The promos featured a muscular white male actor standing against a white background. At the beginning, he is wearing clothes, but a female voice from off-screen directs him to remove his shirt and then his pants so he is holding only a card with the radio station logo covering his crotch. The female voice then asks for a smaller logo card, which appears. She then asks for one take without the logo, at which point the promo ends. Throughout the process, the male is trying to deliver the station’s tag lines, “Nothing but today’s best music on CHUM-FM”, “The naked truth”, “All stripped down to today’s best music”, and “It’s the whole package”.
The CBSC received numerous complaints from viewers who felt that the promos objectified the man. They suggested that had it been a male director asking a female to undress, the television stations would not even have considered airing the spots.
The CBSC’s English-Language Panel examined the complaints under the Stereotying, Exploitation and Degradation clauses of the Canadian Association of Broadcasters’ (CAB) Equitable Portrayal Code as well as the Sex-Role Stereotyping and Advertising clauses of the CAB Code of Ethics. The Adjudicators who found no breach came to that conclusion because the spots were intended to be humorous, reversed historical stereotypes in that it was the female director calling the shots with a male actor, and there was nothing lascivious in the female director’s demeanour that suggested she was degrading the man. The Adjudicators who did conclude there were code breaches stated that there was clearly a gender power imbalance in that a female was directing a male to remove his clothing for no other reason than her own desire, and he seemed obliged to obey. Those Adjudicators stated that such portrayals are unacceptable regardless of which genders are in the dominant and subordinate positions.
With a split decision, the broadcasters are not required to announce the CBSC’s findings on air since there is technically no breach of any code.

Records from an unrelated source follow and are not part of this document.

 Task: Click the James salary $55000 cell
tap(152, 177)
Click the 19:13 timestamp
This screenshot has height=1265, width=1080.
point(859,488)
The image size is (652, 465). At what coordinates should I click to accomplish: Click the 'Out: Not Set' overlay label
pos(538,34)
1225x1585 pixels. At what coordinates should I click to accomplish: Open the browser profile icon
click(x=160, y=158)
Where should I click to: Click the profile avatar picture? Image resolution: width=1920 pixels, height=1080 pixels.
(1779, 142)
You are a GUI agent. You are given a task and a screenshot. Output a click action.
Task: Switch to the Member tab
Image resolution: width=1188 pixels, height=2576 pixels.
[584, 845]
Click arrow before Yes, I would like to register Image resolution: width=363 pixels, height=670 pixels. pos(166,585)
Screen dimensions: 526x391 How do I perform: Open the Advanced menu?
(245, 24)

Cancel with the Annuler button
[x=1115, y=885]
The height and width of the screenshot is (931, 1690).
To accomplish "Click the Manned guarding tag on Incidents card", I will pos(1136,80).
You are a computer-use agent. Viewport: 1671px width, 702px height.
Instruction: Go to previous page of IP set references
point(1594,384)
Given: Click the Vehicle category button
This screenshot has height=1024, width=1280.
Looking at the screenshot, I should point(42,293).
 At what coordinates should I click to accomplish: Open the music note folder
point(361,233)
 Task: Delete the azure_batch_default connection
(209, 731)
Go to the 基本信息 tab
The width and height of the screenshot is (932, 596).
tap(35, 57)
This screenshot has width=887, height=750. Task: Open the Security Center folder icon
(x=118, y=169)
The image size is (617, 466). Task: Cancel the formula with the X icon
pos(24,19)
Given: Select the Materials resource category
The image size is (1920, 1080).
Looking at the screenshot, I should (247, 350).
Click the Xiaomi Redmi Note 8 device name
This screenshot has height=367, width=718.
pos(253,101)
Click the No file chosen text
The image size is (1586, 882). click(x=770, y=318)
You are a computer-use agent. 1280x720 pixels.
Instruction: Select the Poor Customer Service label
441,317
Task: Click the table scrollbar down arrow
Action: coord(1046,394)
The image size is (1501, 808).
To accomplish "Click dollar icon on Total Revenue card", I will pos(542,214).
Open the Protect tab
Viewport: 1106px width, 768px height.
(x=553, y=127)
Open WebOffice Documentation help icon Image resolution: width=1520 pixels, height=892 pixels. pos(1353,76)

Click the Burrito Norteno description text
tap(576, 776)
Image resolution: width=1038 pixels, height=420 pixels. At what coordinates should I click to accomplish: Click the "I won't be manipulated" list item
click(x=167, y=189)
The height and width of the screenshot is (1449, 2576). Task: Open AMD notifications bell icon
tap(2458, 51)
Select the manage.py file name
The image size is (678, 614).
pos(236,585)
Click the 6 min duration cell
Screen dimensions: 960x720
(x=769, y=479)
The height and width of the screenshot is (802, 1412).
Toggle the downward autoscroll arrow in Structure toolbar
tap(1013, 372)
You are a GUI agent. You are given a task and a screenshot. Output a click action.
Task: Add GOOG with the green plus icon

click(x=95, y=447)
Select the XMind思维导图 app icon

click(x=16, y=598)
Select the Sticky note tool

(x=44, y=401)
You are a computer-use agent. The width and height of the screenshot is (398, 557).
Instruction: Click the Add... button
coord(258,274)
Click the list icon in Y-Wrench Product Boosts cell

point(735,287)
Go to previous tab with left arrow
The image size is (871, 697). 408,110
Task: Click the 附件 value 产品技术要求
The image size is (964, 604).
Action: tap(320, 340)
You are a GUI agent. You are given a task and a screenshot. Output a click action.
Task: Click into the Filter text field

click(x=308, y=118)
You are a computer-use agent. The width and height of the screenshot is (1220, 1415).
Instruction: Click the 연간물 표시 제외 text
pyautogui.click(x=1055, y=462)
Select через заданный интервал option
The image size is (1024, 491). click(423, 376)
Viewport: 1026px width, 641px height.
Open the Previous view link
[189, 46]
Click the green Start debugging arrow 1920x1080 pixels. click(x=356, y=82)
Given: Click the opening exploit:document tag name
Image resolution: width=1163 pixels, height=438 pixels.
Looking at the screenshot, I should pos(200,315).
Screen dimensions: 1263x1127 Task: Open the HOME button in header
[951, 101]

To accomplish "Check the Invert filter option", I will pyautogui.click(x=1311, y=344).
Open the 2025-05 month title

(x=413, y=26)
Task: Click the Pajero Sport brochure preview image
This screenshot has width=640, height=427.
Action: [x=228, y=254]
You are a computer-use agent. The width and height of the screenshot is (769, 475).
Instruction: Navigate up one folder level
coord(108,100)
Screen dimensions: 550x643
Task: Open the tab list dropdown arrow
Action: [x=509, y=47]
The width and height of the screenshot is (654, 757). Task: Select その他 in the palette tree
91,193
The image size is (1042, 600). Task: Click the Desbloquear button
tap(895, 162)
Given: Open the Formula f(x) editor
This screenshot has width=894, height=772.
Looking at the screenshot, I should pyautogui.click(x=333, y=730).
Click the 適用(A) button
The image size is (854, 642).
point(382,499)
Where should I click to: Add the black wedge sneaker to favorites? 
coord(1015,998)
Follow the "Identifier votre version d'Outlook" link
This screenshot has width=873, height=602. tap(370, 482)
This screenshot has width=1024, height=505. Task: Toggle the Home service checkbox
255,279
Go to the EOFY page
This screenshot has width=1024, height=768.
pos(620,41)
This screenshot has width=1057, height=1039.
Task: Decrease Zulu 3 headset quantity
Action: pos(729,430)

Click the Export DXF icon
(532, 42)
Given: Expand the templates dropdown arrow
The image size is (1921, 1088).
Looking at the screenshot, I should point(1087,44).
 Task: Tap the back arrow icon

The CBSC was created in 1990 by Canada’s private broadcasters to administer the codes of standards that they established for their industry. The CBSC currently administers 7 codes which deal with ethics, equitable portrayal, violence, news and journalistic independence. Around 800 radio stations, satellite radio services, television stations and specialty and pay television services across Canada participate in the Council.